The alleged “justification” for this porn push, I mean “sex ed,” is to curb unplanned pregnancies and sexually transmitted diseases. Really? Since when does telling kids to have sex reduce the number of unplanned pregnancies and STDs?
In reality, it appears to be just another vehicle the government can use to sexualize our children.
Unsurprisingly, Cortman’s column is more grounded in right-wing ideology than factual accuracy.
Natalie Ravitz of the New York City Department of Education writes, in response to a report in the New York Post, that teenagers aren’t referred to Go Ask Alice or that middle school students will receive “risk cards”:
For example, contrary to what The New York Post reported, the risk card activity that 11 and 12 year olds will supposedly be doing is actually one of the lessons we removed from HealthSmart because we didn’t think it was age-appropriate.
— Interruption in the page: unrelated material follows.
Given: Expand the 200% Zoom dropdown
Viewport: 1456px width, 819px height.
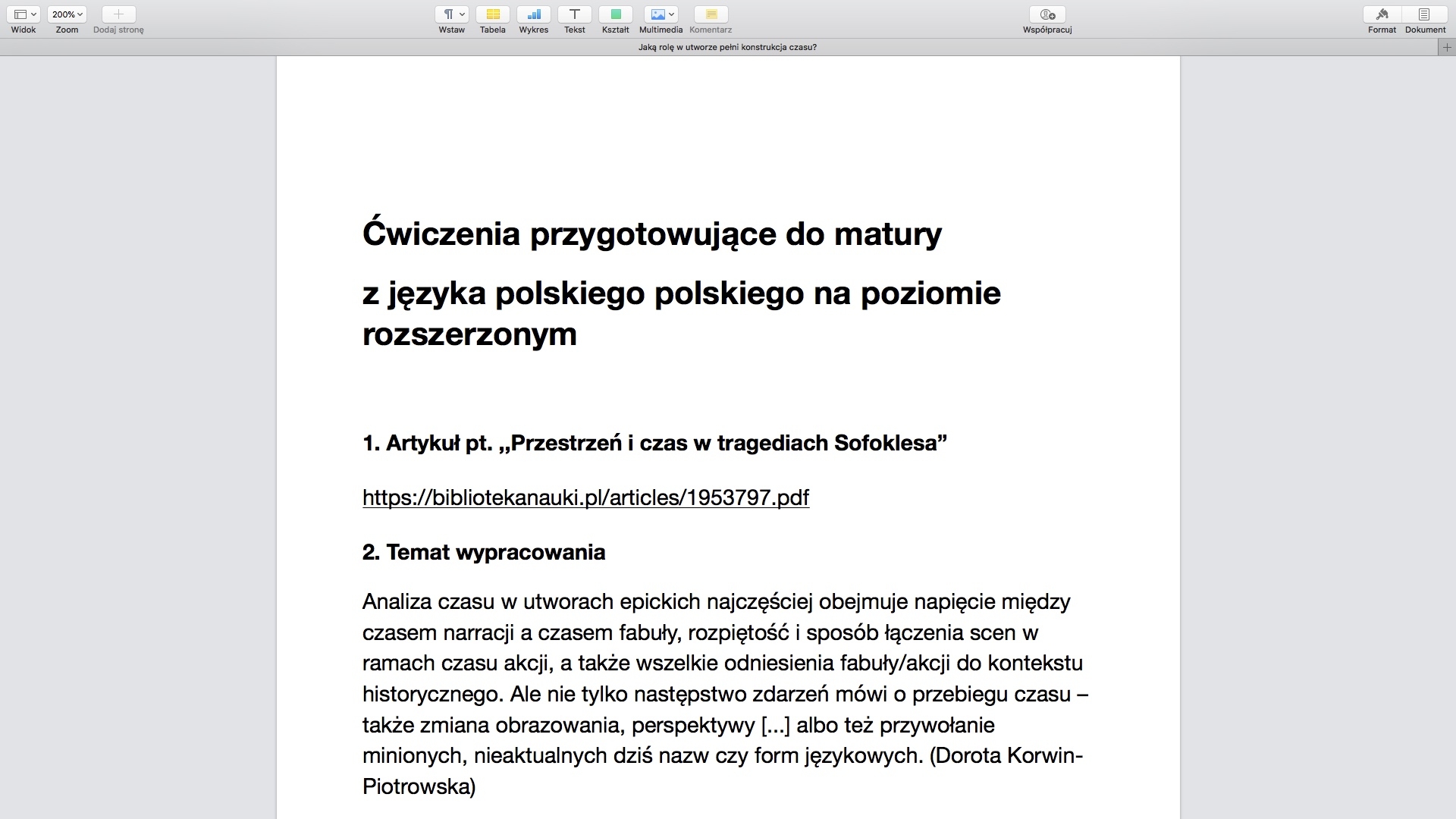Looking at the screenshot, I should [67, 14].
Another error in their reporting — New York City DOE does not refer teens to resources such as Columbia University’s GoAskAlice.com website. GoAskAlice.com is listed in teacher materials as one of many in a list of possible resources that teachers can utilize for tips on answering questions on sexuality. We do not direct students to the website. But far be it for facts to get in the way of a good “XXX” headline.
Reducing the Risk is a research-based sex risk reduction curriculum that is shown to help delay the initiation of sexual intercourse, increase the use of contraception among teens who do initiate sexual intercourse, and increase parent-child communication about abstinence and contraception.
Both HealthSmart and Reducing the Risk emphasize that abstinence is the best way to avoid risk. Students are encouraged to talk to their families about these topics in the context of their family values. They both state that students should use protection correctly and consistently if they currently are or will choose to become sexually active later in their lives.